_TASK BRIEF:_ Each line from the one containing "本日のランチ (376, 1110)" through the final line of the data below must be repeated exactly.

_RECORDED INFORMATION:_
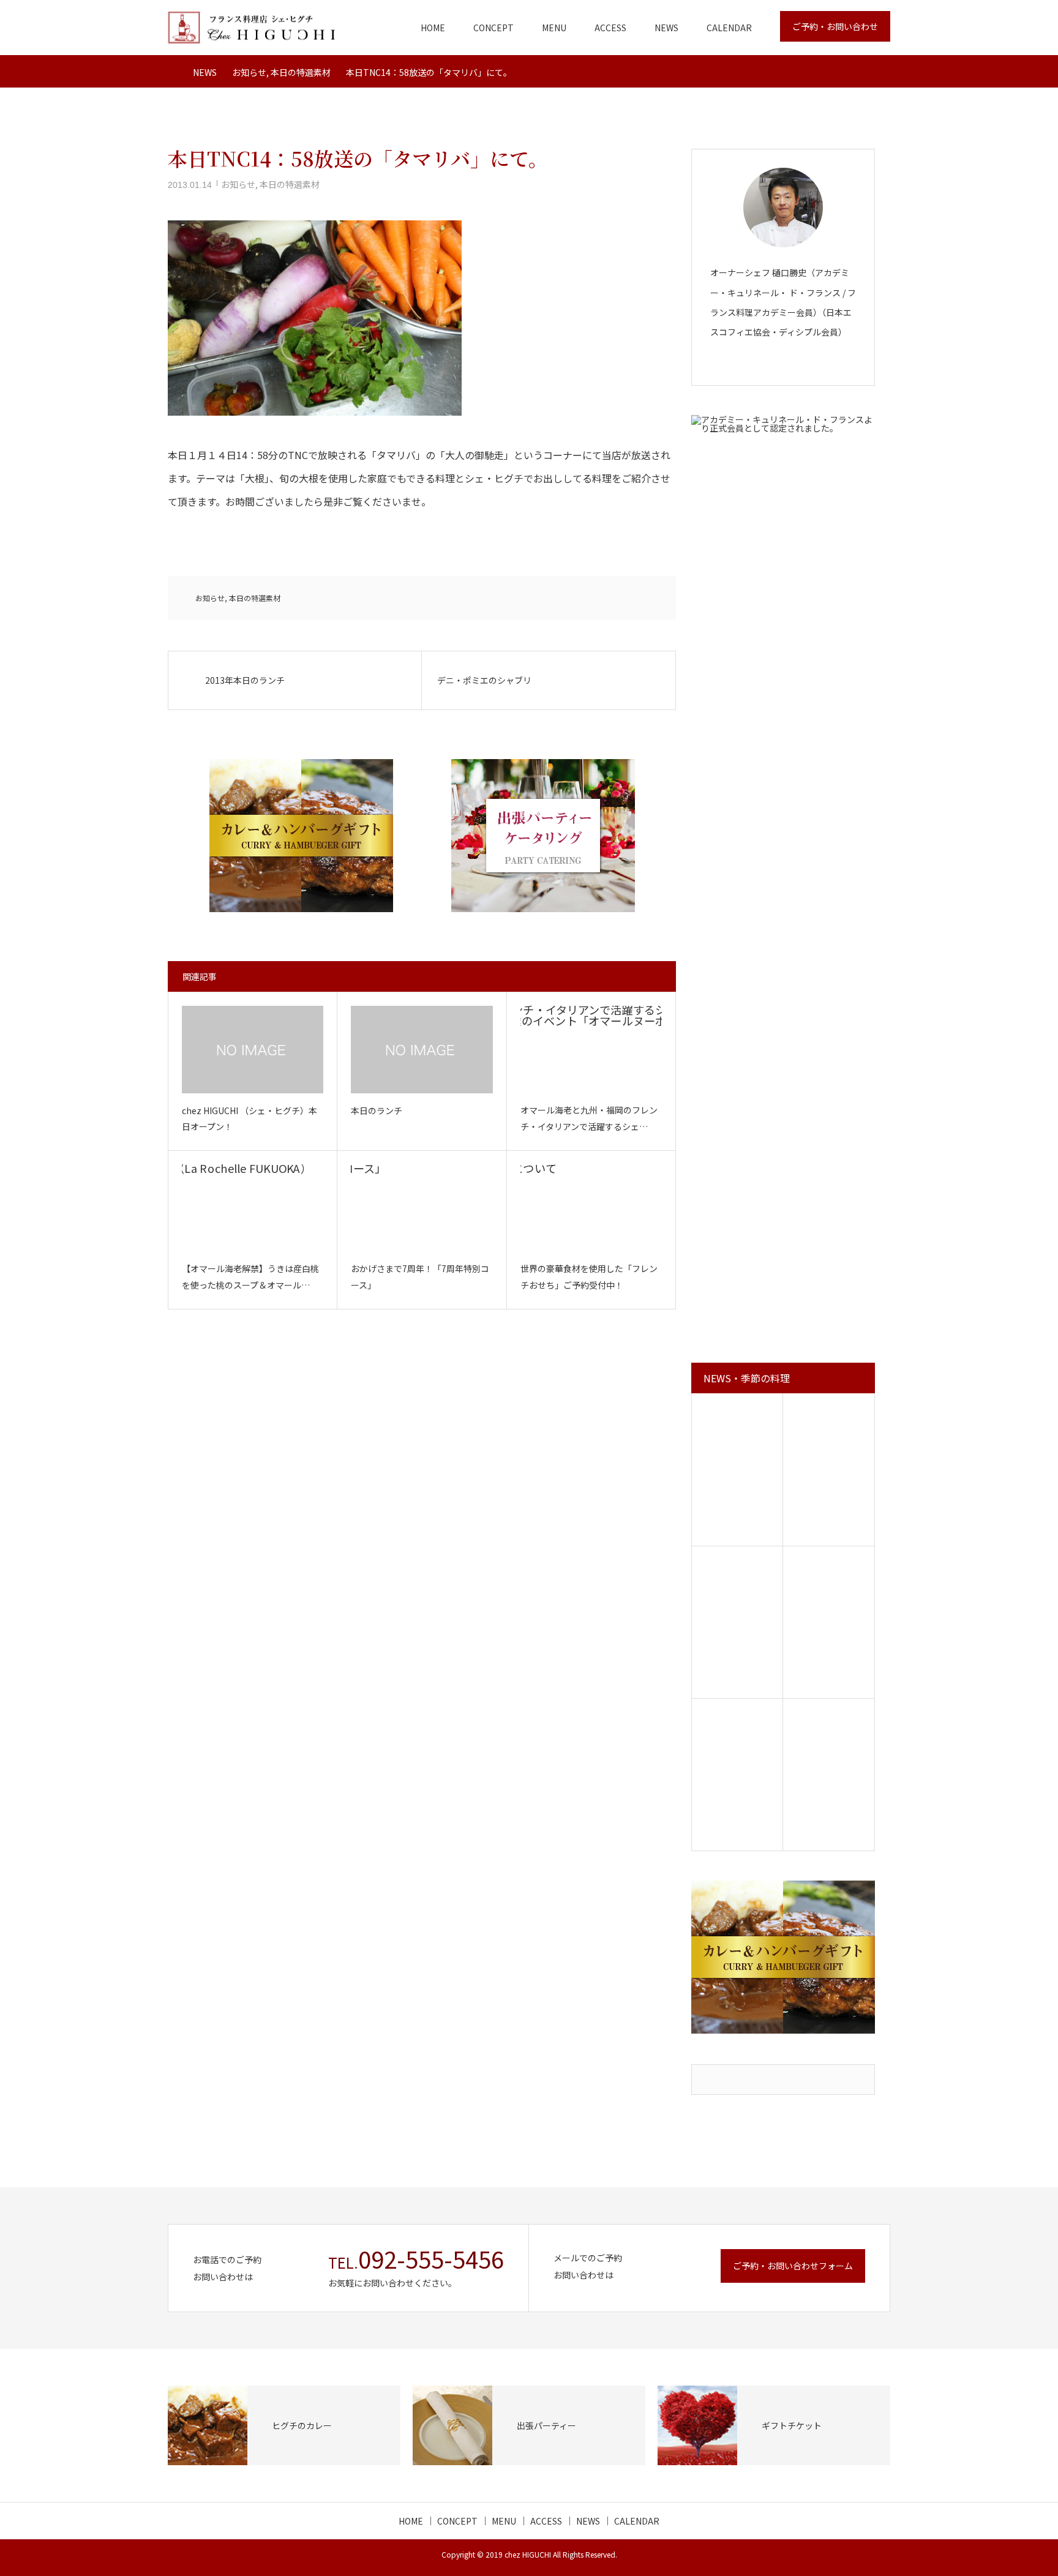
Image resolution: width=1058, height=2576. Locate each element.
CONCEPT (493, 27)
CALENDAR (729, 27)
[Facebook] (774, 363)
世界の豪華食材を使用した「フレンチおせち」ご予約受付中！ (589, 1276)
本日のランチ (376, 1110)
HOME (433, 27)
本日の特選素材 (290, 184)
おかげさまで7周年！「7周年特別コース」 (420, 1276)
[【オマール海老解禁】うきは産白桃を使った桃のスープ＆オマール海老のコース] (252, 1207)
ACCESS (610, 27)
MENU (554, 27)
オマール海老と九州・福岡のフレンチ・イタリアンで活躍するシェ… (589, 1118)
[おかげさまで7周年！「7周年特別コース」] (421, 1207)
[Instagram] (792, 363)
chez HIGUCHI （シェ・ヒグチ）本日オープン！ (249, 1118)
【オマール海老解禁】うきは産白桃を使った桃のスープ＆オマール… (250, 1276)
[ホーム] (172, 71)
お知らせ (238, 184)
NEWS (666, 27)
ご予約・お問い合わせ (835, 26)
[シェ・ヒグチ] (251, 28)
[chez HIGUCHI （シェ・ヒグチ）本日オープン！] (252, 1049)
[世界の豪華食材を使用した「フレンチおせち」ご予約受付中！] (591, 1207)
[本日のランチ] (421, 1049)
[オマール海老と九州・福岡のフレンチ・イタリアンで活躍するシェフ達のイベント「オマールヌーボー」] (591, 1049)
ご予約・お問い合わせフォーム (793, 2266)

_RESPONSE BOX:_
本日のランチ (376, 1110)
HOME (433, 27)
本日の特選素材 (290, 184)
おかげさまで7周年！「7周年特別コース」 (420, 1276)
[【オマール海老解禁】うきは産白桃を使った桃のスープ＆オマール海老のコース] (252, 1207)
ACCESS (610, 27)
MENU (554, 27)
オマール海老と九州・福岡のフレンチ・イタリアンで活躍するシェ… (589, 1118)
[おかげさまで7周年！「7周年特別コース」] (421, 1207)
[Instagram] (792, 363)
chez HIGUCHI （シェ・ヒグチ）本日オープン！ (249, 1118)
【オマール海老解禁】うきは産白桃を使った桃のスープ＆オマール… (250, 1276)
[ホーム] (172, 71)
お知らせ (238, 184)
NEWS (666, 27)
ご予約・お問い合わせ (835, 26)
[シェ・ヒグチ] (251, 28)
[chez HIGUCHI （シェ・ヒグチ）本日オープン！] (252, 1049)
[世界の豪華食材を使用した「フレンチおせち」ご予約受付中！] (591, 1207)
[本日のランチ] (421, 1049)
[オマール海老と九州・福岡のフレンチ・イタリアンで活躍するシェフ達のイベント「オマールヌーボー」] (591, 1049)
ご予約・お問い合わせフォーム (793, 2266)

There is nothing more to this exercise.